**THE EXERCISE**
Copy the rows below word for word, leaving nothing out.

PROVIDED RECORDS start

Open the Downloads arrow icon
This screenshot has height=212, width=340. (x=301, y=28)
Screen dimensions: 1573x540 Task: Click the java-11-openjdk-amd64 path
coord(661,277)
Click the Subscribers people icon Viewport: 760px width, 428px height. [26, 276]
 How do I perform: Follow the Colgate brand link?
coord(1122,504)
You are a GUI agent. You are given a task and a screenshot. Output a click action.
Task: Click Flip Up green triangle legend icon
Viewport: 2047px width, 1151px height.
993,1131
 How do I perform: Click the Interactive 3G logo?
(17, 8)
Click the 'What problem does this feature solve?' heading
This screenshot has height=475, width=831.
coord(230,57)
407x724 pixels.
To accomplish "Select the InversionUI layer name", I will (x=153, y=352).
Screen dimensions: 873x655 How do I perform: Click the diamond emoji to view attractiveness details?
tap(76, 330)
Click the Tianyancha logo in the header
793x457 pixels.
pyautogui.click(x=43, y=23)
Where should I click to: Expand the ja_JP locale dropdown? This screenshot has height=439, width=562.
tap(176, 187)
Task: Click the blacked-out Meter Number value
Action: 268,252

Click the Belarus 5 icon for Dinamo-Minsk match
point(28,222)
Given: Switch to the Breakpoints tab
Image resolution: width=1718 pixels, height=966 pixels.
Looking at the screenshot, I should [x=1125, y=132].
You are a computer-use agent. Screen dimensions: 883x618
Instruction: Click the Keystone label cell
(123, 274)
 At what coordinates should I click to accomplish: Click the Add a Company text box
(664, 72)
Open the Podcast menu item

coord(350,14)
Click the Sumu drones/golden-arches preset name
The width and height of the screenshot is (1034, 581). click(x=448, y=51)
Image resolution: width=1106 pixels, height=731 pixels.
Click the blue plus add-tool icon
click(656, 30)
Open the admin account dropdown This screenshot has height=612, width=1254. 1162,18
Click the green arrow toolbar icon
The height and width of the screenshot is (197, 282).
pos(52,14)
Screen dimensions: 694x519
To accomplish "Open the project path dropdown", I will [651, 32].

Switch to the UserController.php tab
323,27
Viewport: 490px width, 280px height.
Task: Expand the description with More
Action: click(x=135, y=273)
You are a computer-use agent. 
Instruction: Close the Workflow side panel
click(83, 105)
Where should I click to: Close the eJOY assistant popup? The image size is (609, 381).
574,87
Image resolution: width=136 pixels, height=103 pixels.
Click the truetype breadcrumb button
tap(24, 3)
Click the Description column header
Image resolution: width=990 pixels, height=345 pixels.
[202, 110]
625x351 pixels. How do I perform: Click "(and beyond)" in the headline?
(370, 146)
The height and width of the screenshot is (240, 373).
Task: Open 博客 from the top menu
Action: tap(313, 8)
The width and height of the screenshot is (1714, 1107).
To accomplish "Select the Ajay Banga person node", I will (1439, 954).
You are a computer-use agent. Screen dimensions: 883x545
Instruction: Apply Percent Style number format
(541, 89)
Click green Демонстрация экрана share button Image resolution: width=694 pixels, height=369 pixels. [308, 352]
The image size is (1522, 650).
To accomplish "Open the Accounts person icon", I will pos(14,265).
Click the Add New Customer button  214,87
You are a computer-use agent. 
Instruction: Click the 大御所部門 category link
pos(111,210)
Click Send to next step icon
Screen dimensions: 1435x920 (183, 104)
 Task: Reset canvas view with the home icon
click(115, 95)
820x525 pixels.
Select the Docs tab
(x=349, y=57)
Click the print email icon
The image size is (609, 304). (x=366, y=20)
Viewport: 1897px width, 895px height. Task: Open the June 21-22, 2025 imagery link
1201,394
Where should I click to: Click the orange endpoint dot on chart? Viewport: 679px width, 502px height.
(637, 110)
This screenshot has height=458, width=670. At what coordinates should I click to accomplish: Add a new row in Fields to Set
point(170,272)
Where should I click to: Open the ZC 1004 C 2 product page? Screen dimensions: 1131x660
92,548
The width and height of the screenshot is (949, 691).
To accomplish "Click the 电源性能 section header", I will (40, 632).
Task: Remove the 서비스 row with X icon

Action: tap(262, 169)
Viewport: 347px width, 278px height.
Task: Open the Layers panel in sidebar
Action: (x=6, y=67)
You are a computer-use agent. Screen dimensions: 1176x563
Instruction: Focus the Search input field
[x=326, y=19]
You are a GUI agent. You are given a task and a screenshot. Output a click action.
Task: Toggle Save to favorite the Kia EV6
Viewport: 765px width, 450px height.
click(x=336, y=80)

PROVIDED RECORDS end

**COMPLETED EXERCISE**
Open the Downloads arrow icon
This screenshot has height=212, width=340. (x=301, y=28)
Screen dimensions: 1573x540 Task: Click the java-11-openjdk-amd64 path
coord(661,277)
Click the Subscribers people icon Viewport: 760px width, 428px height. [26, 276]
 How do I perform: Follow the Colgate brand link?
coord(1122,504)
You are a GUI agent. You are given a task and a screenshot. Output a click action.
Task: Click Flip Up green triangle legend icon
Viewport: 2047px width, 1151px height.
993,1131
 How do I perform: Click the Interactive 3G logo?
(17, 8)
Click the 'What problem does this feature solve?' heading
This screenshot has height=475, width=831.
coord(230,57)
407x724 pixels.
To accomplish "Select the InversionUI layer name", I will (x=153, y=352).
Screen dimensions: 873x655 How do I perform: Click the diamond emoji to view attractiveness details?
tap(76, 330)
Click the Tianyancha logo in the header
793x457 pixels.
pyautogui.click(x=43, y=23)
Where should I click to: Expand the ja_JP locale dropdown? This screenshot has height=439, width=562.
tap(176, 187)
Task: Click the blacked-out Meter Number value
Action: 268,252

Click the Belarus 5 icon for Dinamo-Minsk match
point(28,222)
Given: Switch to the Breakpoints tab
Image resolution: width=1718 pixels, height=966 pixels.
Looking at the screenshot, I should [x=1125, y=132].
You are a computer-use agent. Screen dimensions: 883x618
Instruction: Click the Keystone label cell
(123, 274)
 At what coordinates should I click to accomplish: Click the Add a Company text box
(664, 72)
Open the Podcast menu item

coord(350,14)
Click the Sumu drones/golden-arches preset name
The width and height of the screenshot is (1034, 581). click(x=448, y=51)
Image resolution: width=1106 pixels, height=731 pixels.
Click the blue plus add-tool icon
click(656, 30)
Open the admin account dropdown This screenshot has height=612, width=1254. 1162,18
Click the green arrow toolbar icon
The height and width of the screenshot is (197, 282).
pos(52,14)
Screen dimensions: 694x519
To accomplish "Open the project path dropdown", I will [651, 32].

Switch to the UserController.php tab
323,27
Viewport: 490px width, 280px height.
Task: Expand the description with More
Action: click(x=135, y=273)
You are a computer-use agent. 
Instruction: Close the Workflow side panel
click(83, 105)
Where should I click to: Close the eJOY assistant popup? The image size is (609, 381).
574,87
Image resolution: width=136 pixels, height=103 pixels.
Click the truetype breadcrumb button
tap(24, 3)
Click the Description column header
Image resolution: width=990 pixels, height=345 pixels.
[202, 110]
625x351 pixels. How do I perform: Click "(and beyond)" in the headline?
(370, 146)
The height and width of the screenshot is (240, 373).
Task: Open 博客 from the top menu
Action: tap(313, 8)
The width and height of the screenshot is (1714, 1107).
To accomplish "Select the Ajay Banga person node", I will (1439, 954).
You are a computer-use agent. Screen dimensions: 883x545
Instruction: Apply Percent Style number format
(541, 89)
Click green Демонстрация экрана share button Image resolution: width=694 pixels, height=369 pixels. [308, 352]
The image size is (1522, 650).
To accomplish "Open the Accounts person icon", I will pos(14,265).
Click the Add New Customer button  214,87
You are a computer-use agent. 
Instruction: Click the 大御所部門 category link
pos(111,210)
Click Send to next step icon
Screen dimensions: 1435x920 (183, 104)
 Task: Reset canvas view with the home icon
click(115, 95)
820x525 pixels.
Select the Docs tab
(x=349, y=57)
Click the print email icon
The image size is (609, 304). (x=366, y=20)
Viewport: 1897px width, 895px height. Task: Open the June 21-22, 2025 imagery link
1201,394
Where should I click to: Click the orange endpoint dot on chart? Viewport: 679px width, 502px height.
(637, 110)
This screenshot has height=458, width=670. At what coordinates should I click to accomplish: Add a new row in Fields to Set
point(170,272)
Where should I click to: Open the ZC 1004 C 2 product page? Screen dimensions: 1131x660
92,548
The width and height of the screenshot is (949, 691).
To accomplish "Click the 电源性能 section header", I will (40, 632).
Task: Remove the 서비스 row with X icon

Action: tap(262, 169)
Viewport: 347px width, 278px height.
Task: Open the Layers panel in sidebar
Action: (x=6, y=67)
You are a computer-use agent. Screen dimensions: 1176x563
Instruction: Focus the Search input field
[x=326, y=19]
You are a GUI agent. You are given a task and a screenshot. Output a click action.
Task: Toggle Save to favorite the Kia EV6
Viewport: 765px width, 450px height.
click(x=336, y=80)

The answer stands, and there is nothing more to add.